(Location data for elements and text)
.....

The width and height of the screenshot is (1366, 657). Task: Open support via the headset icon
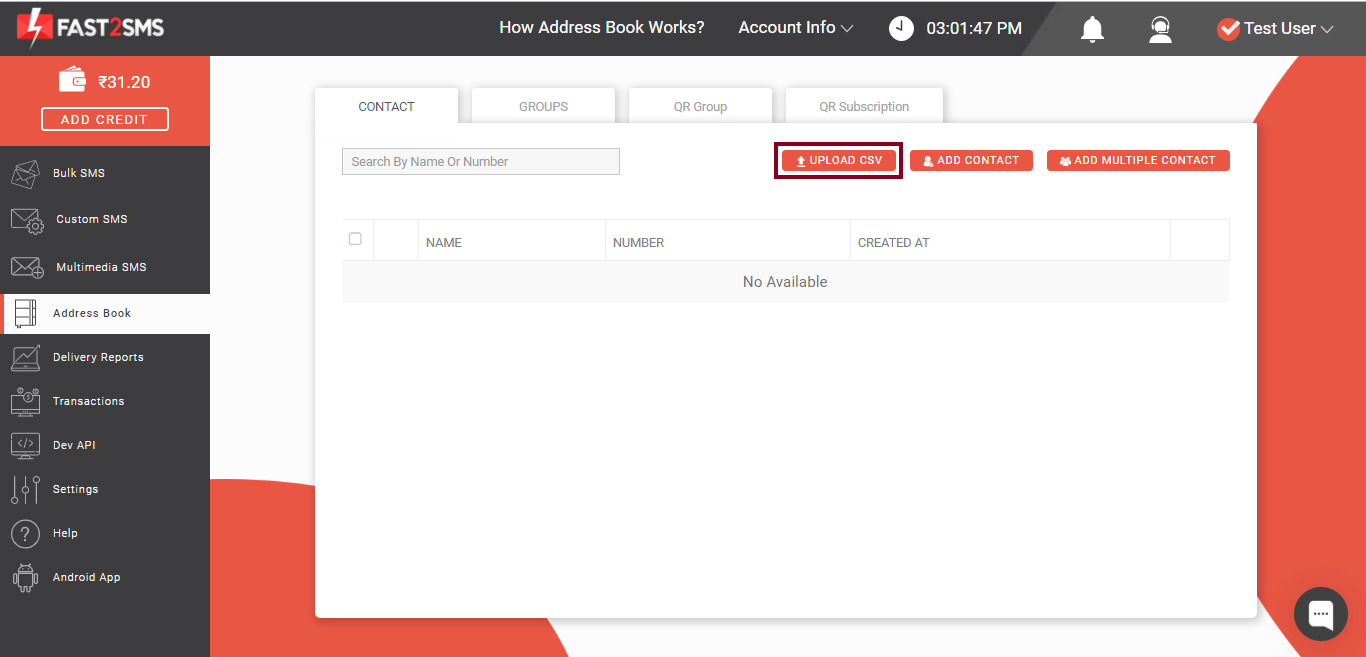pos(1160,29)
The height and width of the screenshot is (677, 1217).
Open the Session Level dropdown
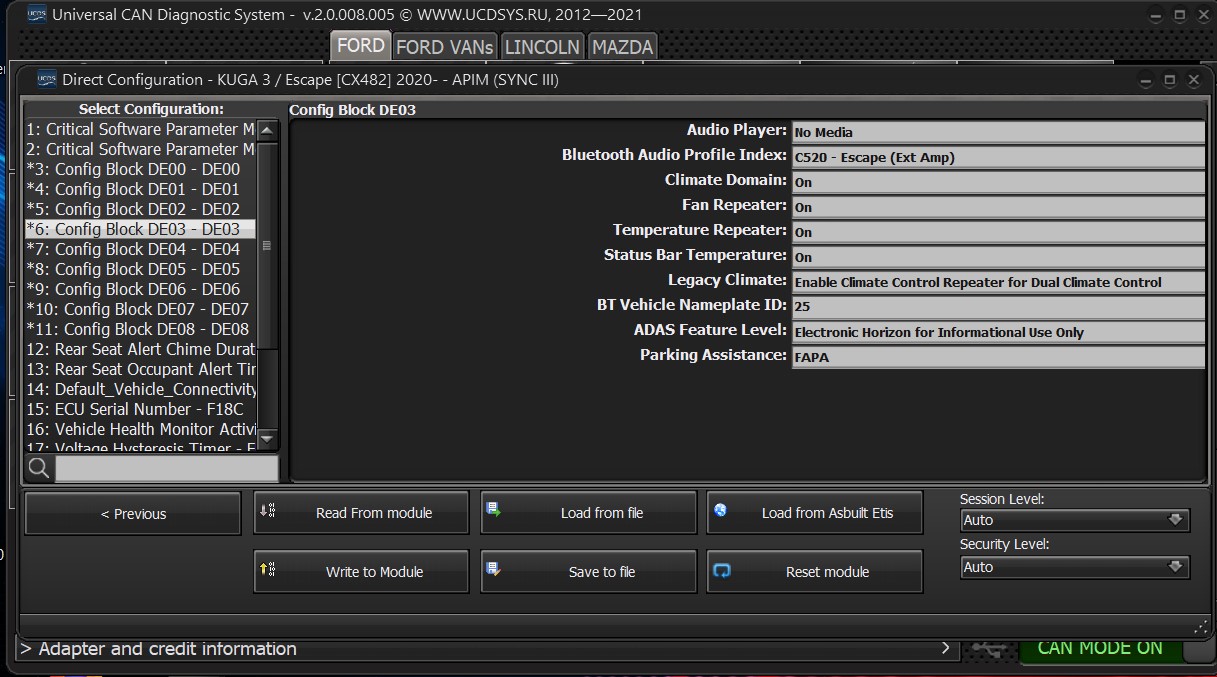(1074, 520)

.....

(THE PROBLEM) Extract every line above word for word, leaving out the pictures.

(RESULT OF THIS EXERCISE)
The width and height of the screenshot is (1366, 657). Task: Open support via the headset icon
pos(1160,29)
The height and width of the screenshot is (677, 1217).
Open the Session Level dropdown
(1074, 520)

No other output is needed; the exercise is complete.